Il Benevento ha limitato gli effetti della flessione, ma ora deve ritrovare le proprie certezze

La Strega non può pensare di vivere di rendita ancora a lungo per difendere il primato: ad Auteri il compito di analizzare i motivi del calo, trovandone possibilmente i rimedi

La flessione del Benevento ora è certificata. Dai numeri, dalle prestazioni e anche dalle parole di Gaetano Auteri che, seppur a denti stretti, ha ammesso ciò che da diverse giornate è parso evidente a tanti: “Qualcuno dal punto di vista delle prestazioni individuali è calato – le parole del tecnico giallorosso dopo il faccia a faccia con il Cerignola – Valuteremo e cercheremo di capire come mai alcuni elementi non stanno dando quello che riuscivano a dare fino a poco tempo fa”.

A detta di chi questa squadra la guida, dunque, il calo è prestazionale e tocca approfondirne i motivi: capire cioè se alla base ci siano questioni di natura fisica che, di riflesso, chiamerebbero in causa la gestione del gruppo da parte dell’allenatore siracusano; se invece la frenata sia da attribuire alla pressione che la voglia di difendere il primo posto inevitabilmente genera; oppure se tutto sia determinato dalla combinazione di entrambi i fattori.

In ogni caso, il confronto con la più immediata inseguitrice non ha fatto altro che confermare che il tenore della Strega è smorzato rispetto a qualche settimana fa. Le prestazioni dicono che il Benevento non riesce più a interpretare le partite con la stessa intensità e il rendimento in termini di risultati raccolti ne è la naturale conseguenza: una sola vittoria nelle ultime quattro partite, cinque punti conquistati sui 12 disponibili, un’unica gara (quella di Taranto) chiusa senza subire gol e una produzione offensiva notevolmente ridotta. Il fattore più inquietante è però rappresentato dalle rimonte subite: tre (Crotone, Avellino e Cerignola) nelle ultime sei uscite, cosa che al contrario non si era mai verificata nelle precedenti undici giornate.
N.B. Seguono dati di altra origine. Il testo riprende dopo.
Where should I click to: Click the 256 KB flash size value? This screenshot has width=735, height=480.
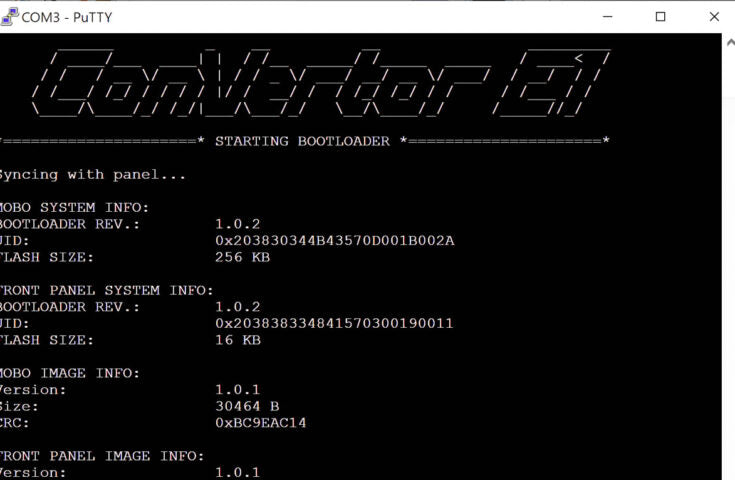242,257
Nonostante tutto, la formazione giallorossa è riuscita a contenere gli effetti di questa flessione: non ha cementato la leadership, ma ha conservato comunque il primo posto – conquistato con pieno merito, sebbene qualcuno stia provando a sporcare la legittimità del primato di Berra e compagni -, garantendosi pure un buon margine sulle inseguitrici e, in particolare, sulle concorrenti più accreditate.

Insomma, nonostante il calo il Benevento non ha smarrito la bussola, ma è chiaro che non potrà pensare di poter vivere di rendita ancora a lungo. Se vuole difendere la vetta dall’assalto di chi insegue ed evitare che la situazione possa sfuggirle di mano, allora la Strega è chiamata a ritrovare quelle certezze che era stata capace di costruirsi a suon di risultati. Come? Innanzitutto, dando realmente totale considerazione all’intero gruppo, annullando qualsiasi rendita di posizione. Fondamentale inoltre sarà ritrovare il contributo di qualche senatore che nell’ultimo periodo è venuto meno e restituire ad Auteri la disponibilità di Perlingieri che è giocatore imprescindibile per questa squadra: le ultime tre partite giocate senza l’attaccante di Torre Annunziata lo hanno confermato.